REMAJA SEHAT BEBAS ANEMIA

Permasalahan gizi di Indonesia masih menjadi pekerjaan rumah yang belum terselesaikan.

Masalah stunting, wasting, obesitas dan masalah kekurangan gizi mikro seperti anemia adalah beberapa masalah yang terjadi di Indonesia.

Masalah seperti stunting sebenarnya pemerintah telah mengupayakan penanganan yang optimal , bahkan sudah ada penurunan tingkat prevalensi nya akan tetapi angka tersebut masih dibawah standar WHO. Tentu masalah-masalah gizi ini menjadi keprihatinan bangsa kita. Seperti stunting, anemia ternyata juga tak kalah memprihatinkan. Anemia masih merupakan masalah kesehatan masyarakat di dunia. Hampir 2,3 miliar orang mengalami anemia.

Di Indonesia sendiri, anemia merupakan salah satu penyakit paling umum di Indonesia, dengan perumpamaan 1 dari 5 orang Indonesia memiliki risiko untuk terkena anemia. Bahkan remaja kita yang menderita anemia cukup banyak. Berdasarkan Riskesdas 2018 prevalensi anemia pada remaja sebesar 32%, arlinya 3-4 dari 10 remaja menderita anemia. Hal tersebut dipengaruhi oleh kebiasaan asupan gizi yang tidak optimal dan kurangnya aktifitas fisik. Meski kondisi kasus anemia seperti tersebut di atas, banyak masyarakat yang belum sepenuhnya teredukasi akan gejala,dampak,dan penanggulangan anemia.

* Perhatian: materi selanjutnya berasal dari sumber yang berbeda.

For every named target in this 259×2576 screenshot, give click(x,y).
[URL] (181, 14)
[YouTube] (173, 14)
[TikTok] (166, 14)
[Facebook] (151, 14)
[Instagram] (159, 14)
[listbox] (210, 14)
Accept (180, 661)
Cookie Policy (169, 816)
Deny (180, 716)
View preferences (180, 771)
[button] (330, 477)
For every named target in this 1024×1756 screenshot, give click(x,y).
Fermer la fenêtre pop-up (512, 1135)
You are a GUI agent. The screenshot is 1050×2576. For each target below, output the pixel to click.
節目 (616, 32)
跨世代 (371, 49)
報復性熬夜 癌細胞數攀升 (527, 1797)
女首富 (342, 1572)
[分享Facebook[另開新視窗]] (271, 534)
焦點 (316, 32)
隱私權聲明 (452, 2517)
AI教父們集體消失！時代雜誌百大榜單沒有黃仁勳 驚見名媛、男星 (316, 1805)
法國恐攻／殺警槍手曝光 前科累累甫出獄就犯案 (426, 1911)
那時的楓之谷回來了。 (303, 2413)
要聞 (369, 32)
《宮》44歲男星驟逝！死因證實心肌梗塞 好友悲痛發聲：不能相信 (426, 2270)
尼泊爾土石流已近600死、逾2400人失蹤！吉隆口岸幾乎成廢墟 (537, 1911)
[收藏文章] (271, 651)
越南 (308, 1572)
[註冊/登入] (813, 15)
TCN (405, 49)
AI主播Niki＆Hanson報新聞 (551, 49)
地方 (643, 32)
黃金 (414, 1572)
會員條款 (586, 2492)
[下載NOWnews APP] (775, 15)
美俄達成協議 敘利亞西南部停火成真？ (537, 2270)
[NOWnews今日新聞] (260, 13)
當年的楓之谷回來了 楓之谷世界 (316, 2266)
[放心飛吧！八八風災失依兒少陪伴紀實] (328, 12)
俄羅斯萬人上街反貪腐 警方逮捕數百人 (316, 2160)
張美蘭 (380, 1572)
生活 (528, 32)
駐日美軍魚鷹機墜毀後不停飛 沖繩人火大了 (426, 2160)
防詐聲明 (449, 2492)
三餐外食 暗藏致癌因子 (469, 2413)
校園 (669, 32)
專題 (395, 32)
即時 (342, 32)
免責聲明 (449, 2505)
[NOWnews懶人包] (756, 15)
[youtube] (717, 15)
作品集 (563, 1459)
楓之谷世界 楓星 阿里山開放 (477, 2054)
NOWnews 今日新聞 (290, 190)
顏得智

“Kenapa banyak terjadi pada remaja? Karena kita tau remaja dalam proses tumbuh kembang membutuhkan banyak energi dan nutrisi, dan juga akibat menstruasi yang berakibat kehilangan banyak darah, dan kekurangan konsumsi zat besi dan protein, atau karena diet tidak sesuai,” demikian kata dr Dara Juliana M. Kes, Kasi Kesehatan Gizi dan Keluarga Dinas Kesehatan Aceh. Menurut dr. Dara, sebagaimana disampaikan melalui talkshow yang diasiarkan di radio Jati FM Banda Aceh dan Radio Citis FM Lhokseumawe bahwa kasus anemia di Aceh sampai dengan pertengahan tahun 2021 ini mencapai 18 % . Angka tersebut kata dia tergolong sangat tinggi.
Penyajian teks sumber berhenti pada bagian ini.